Supplied text

= = =

Update 1: I have added the updated A* path with the relavent helper functions as well as the main loop that calls the A* function below, I will add in a screen shot of the profiler once I get a valid path.
disp('Calculating Adjacency and Heuristic Matricies...');
    adjacencyMatrix = calculateLocalAdjacencyMatrix(nodes, n,buildingPositions, buildingSizes, mapSize,u,v,w,false,gridResolution);
    disp('Adjacency Matrix Calculated...');
    processPairMatrix = processPairGeneration(adjacencyMatrix, nodes,  buildingSizes, mapSize);
%% Heuristic Matrix h cost per node
    heuristicMatrix = calculateHeuristicMatrix(nodes, endPoint, u, v, w,true,gridResolution);
    disp('Heuristic Matrix Calculated...');
%% Perform A* pathfinding Modify for parellel processing
    for cost_idx = 1:cost_calcs
         disp('Calculating A* Path');
         [path, totalCost, totalDistance, totalTime, totalRE, nodeId] = AStarPathTD(nodes, adjacencyMatrix, heuristicMatrix,  startPoint, endPoint, Kd,Kt,Ke, cost_idx, buildingPositions, buildingSizes, r_n(size(nodes,1)), false);    
         disp(['Original A* Path Calculated, Combination ' num2str(cost_idx) ' Calculated'] );
         batchadded = 0;
         while isempty(path) || totalCost == inf
            disp('No valid path found between the start and end points. Adding more nodes...');
            nodeadded = round(0.5*numNodes);
            newnumNodes = size(nodes,1)+nodeadded;
            PointAddNodes = [];
            for z = 1:size(nodeId,1)
            PointNodes= generateNodesSP(startPoint, buildingPositions,buildingSizes, 0.25*r_n(size(nodes,1)), r_n(size(nodes,1)), nodes,mapSize,adjacencyMatrix);
            disp(['Nodes Added Around Node ' num2str(nodes(nodeId(z),:))]);
            PointAddNodes = [PointAddNodes;PointNodes];
            end
            [~,ia,~] = intersect(PointAddNodes, nodes, 'rows');
            PointAddNodes(ia,:) = []; 
            MoreNodes = [nodes; PointAddNodes];
            disp('Updating Adjacency Matrix');
            adjacencyMatrix = calculateLocalAdjacencyMatrixNewNodes(n, buildingPositions, buildingSizes, mapSize, u, v, w, false, gridResolution, adjacencyMatrix, nodes, PointAddNodes);
            disp('Adjacency Matrix Updated');
            %% possible path check
            [~, startNodeIdx] = min(sum((nodes - startPoint).^2, 2));
            startNodeIdx = max(1, min(startNodeIdx, size(nodes,1)));
            % Initialize the list of nodes connected to start and end points
            connectedToStart = getConnectedNodes(startNodeIdx, MoreNodes, adjacencyMatrix, r_n(size(MoreNodes,1)), buildingPositions, buildingSizes); 
            [~, EndNodeIdx] = min(sum((nodes - endPoint).^2, 2));
            EndNodeIdx = max(1, min(EndNodeIdx, size(nodes,1)));
            % Initialize the list of nodes connected to start and end points
            connectedToEnd = getConnectedNodes(EndNodeIdx, MoreNodes, adjacencyMatrix, r_n(size(MoreNodes,1)), buildingPositions, buildingSizes); 
            if isNodeConnectable(startPoint, startPoint, endPoint, connectedToStart, connectedToEnd)

= = =

Source material
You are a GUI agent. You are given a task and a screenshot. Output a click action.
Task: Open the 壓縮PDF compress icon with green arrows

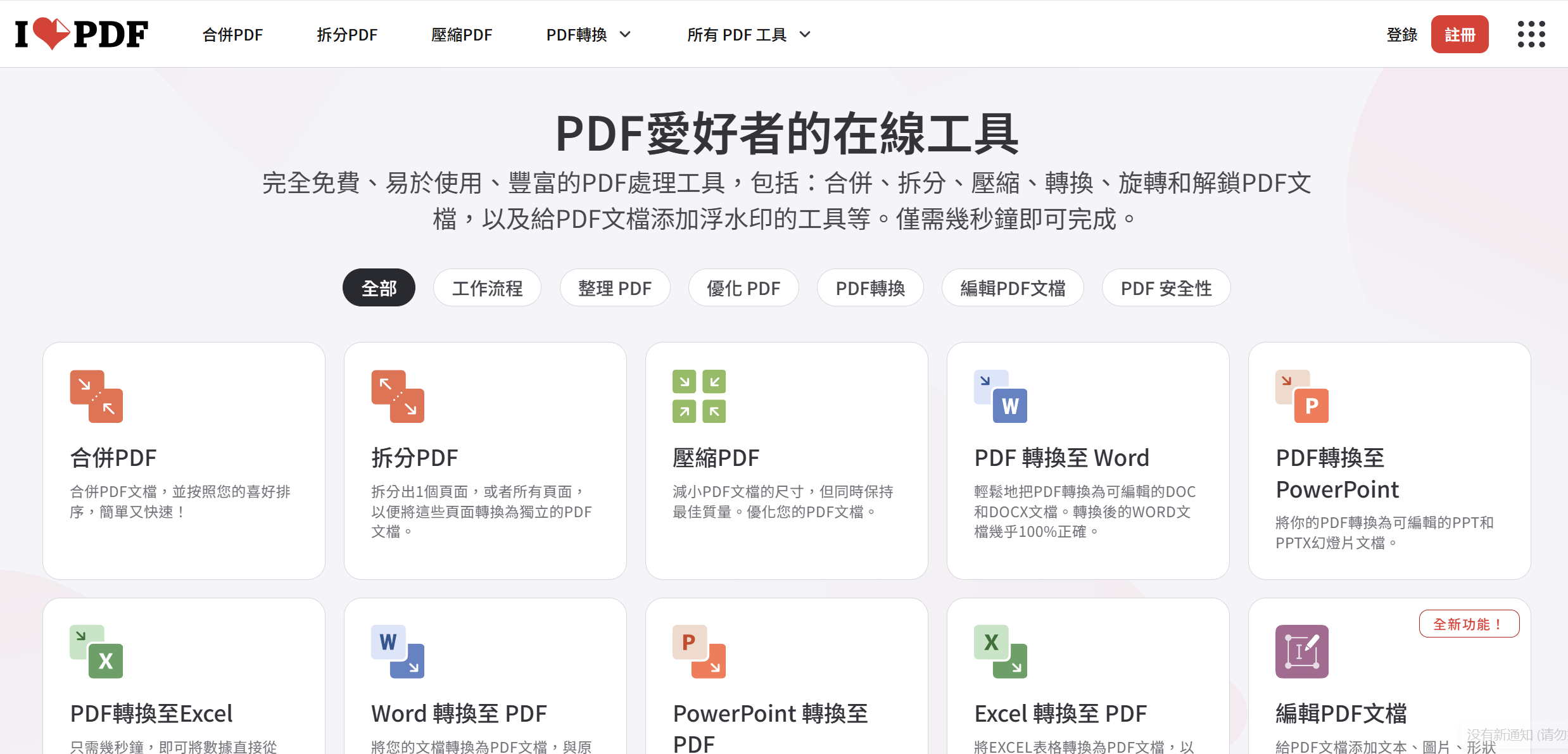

= = =

Required task
Repeat the stretch of the A* pathfinding text above from "Update 1: I" through "a valid path.", keeping every character unchanged.

Task solution
Update 1: I have added the updated A* path with the relavent helper functions as well as the main loop that calls the A* function below, I will add in a screen shot of the profiler once I get a valid path.